**WHAT NEEDS TO BE DONE:** Leave out the pictures, and quote exactly the lines running from the one with "The image size is (323, 198)." through the last line of the entries below.

**Stored items:**
----

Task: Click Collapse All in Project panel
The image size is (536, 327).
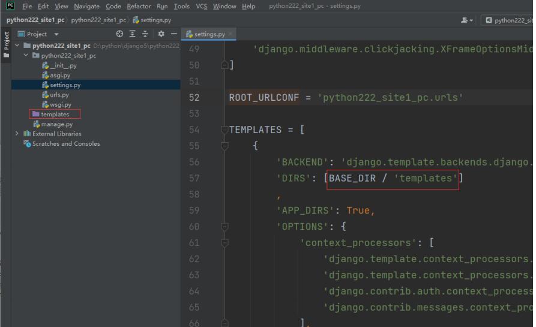Action: pos(145,34)
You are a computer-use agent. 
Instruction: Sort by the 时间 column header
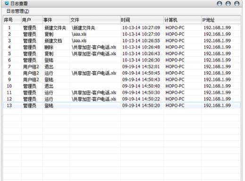(x=142, y=20)
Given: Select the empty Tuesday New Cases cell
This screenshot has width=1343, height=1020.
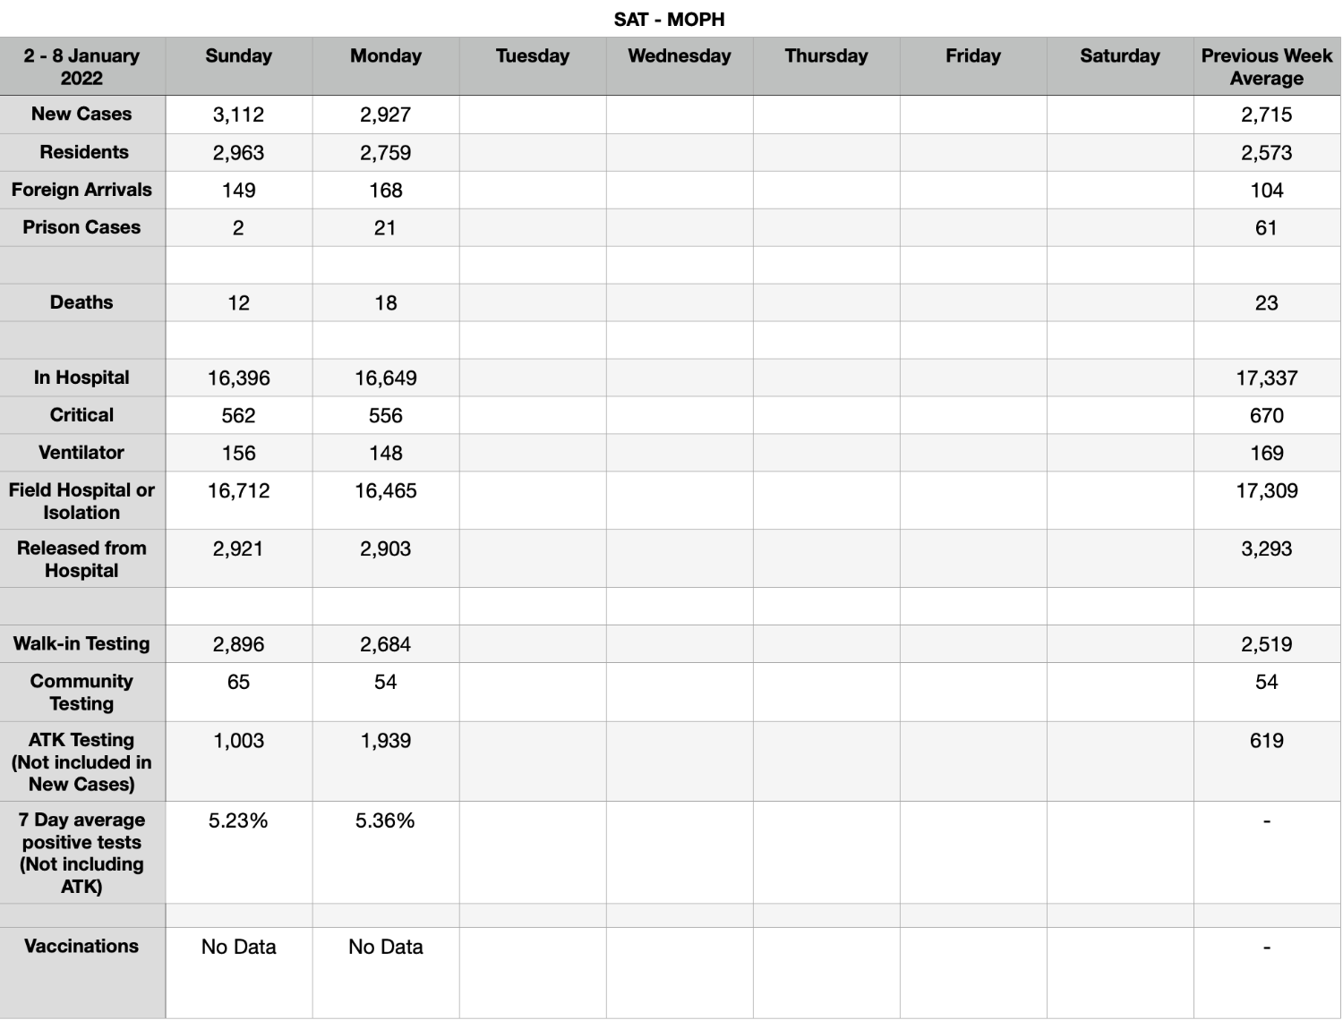Looking at the screenshot, I should coord(533,115).
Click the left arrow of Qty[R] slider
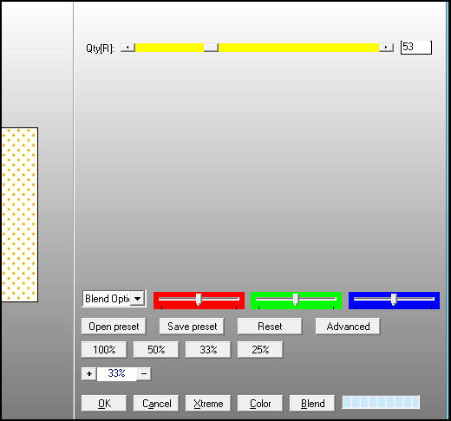This screenshot has height=421, width=451. [127, 48]
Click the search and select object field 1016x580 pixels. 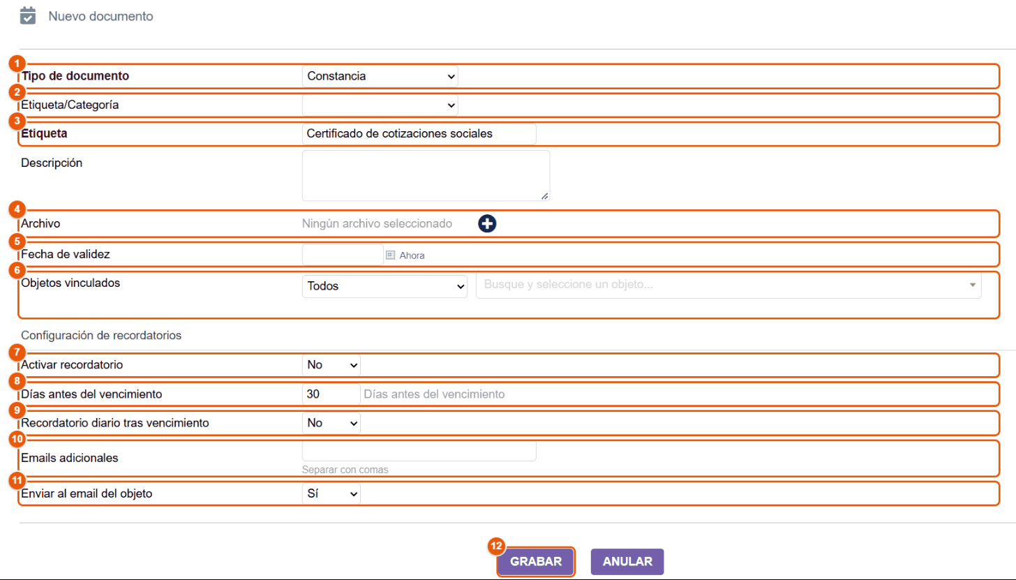(x=729, y=285)
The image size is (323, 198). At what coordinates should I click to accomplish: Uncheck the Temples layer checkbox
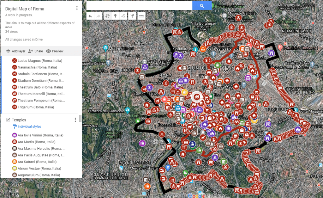coord(8,120)
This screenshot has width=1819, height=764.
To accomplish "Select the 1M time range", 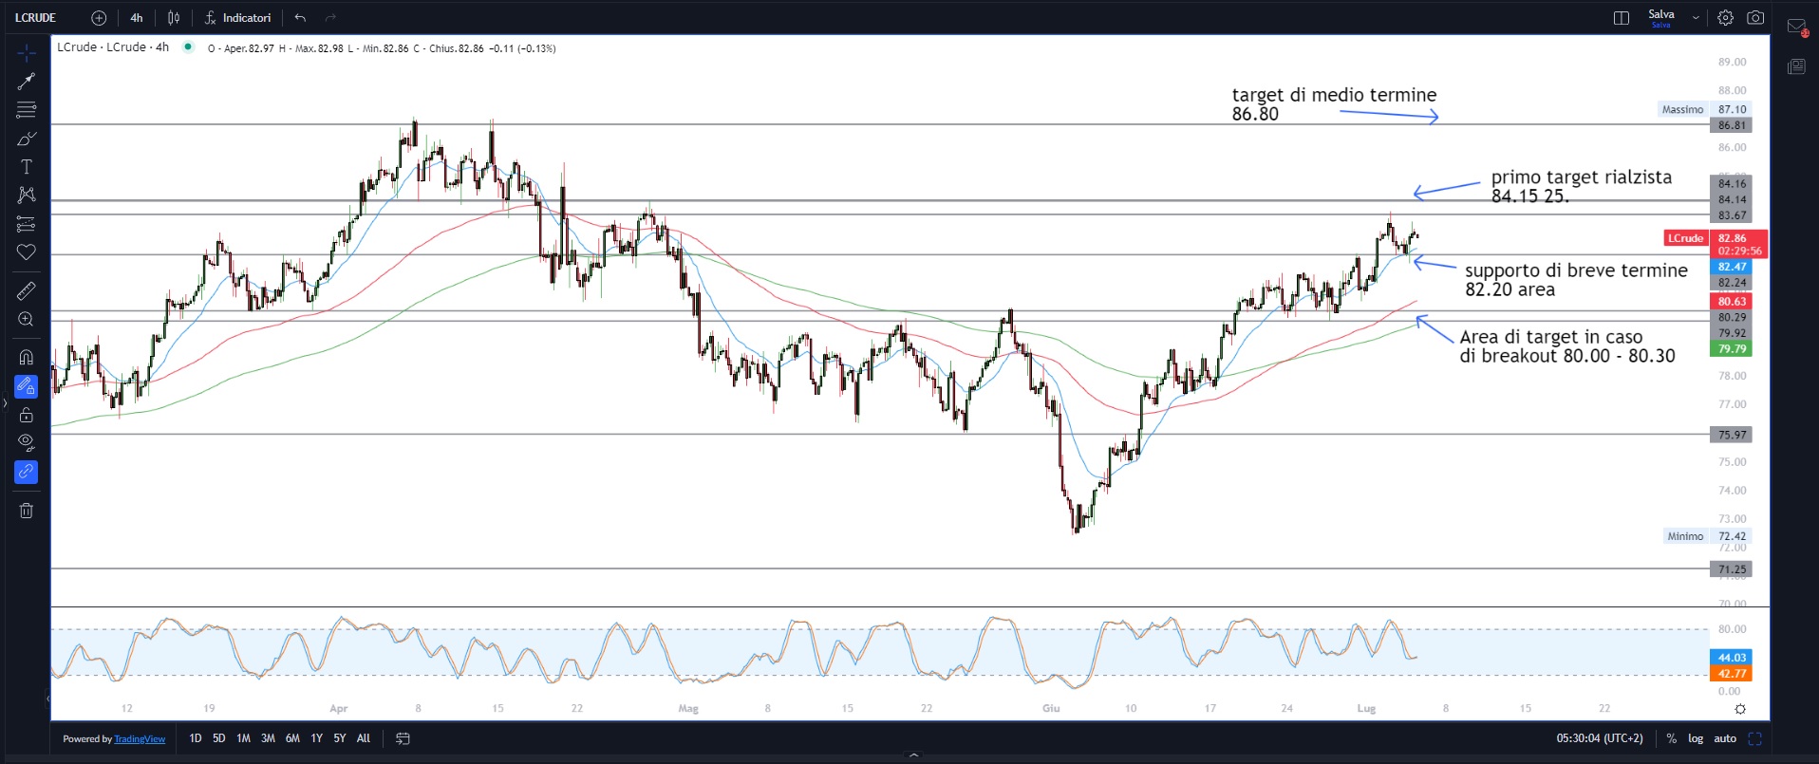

----

**SOLUTION FOR THIS PROBLEM:**
The image size is (323, 198). At what coordinates should I click to accomplish: Uncheck the Temples layer checkbox
coord(8,120)
This screenshot has width=1819, height=764.
To accomplish "Select the 1M time range", 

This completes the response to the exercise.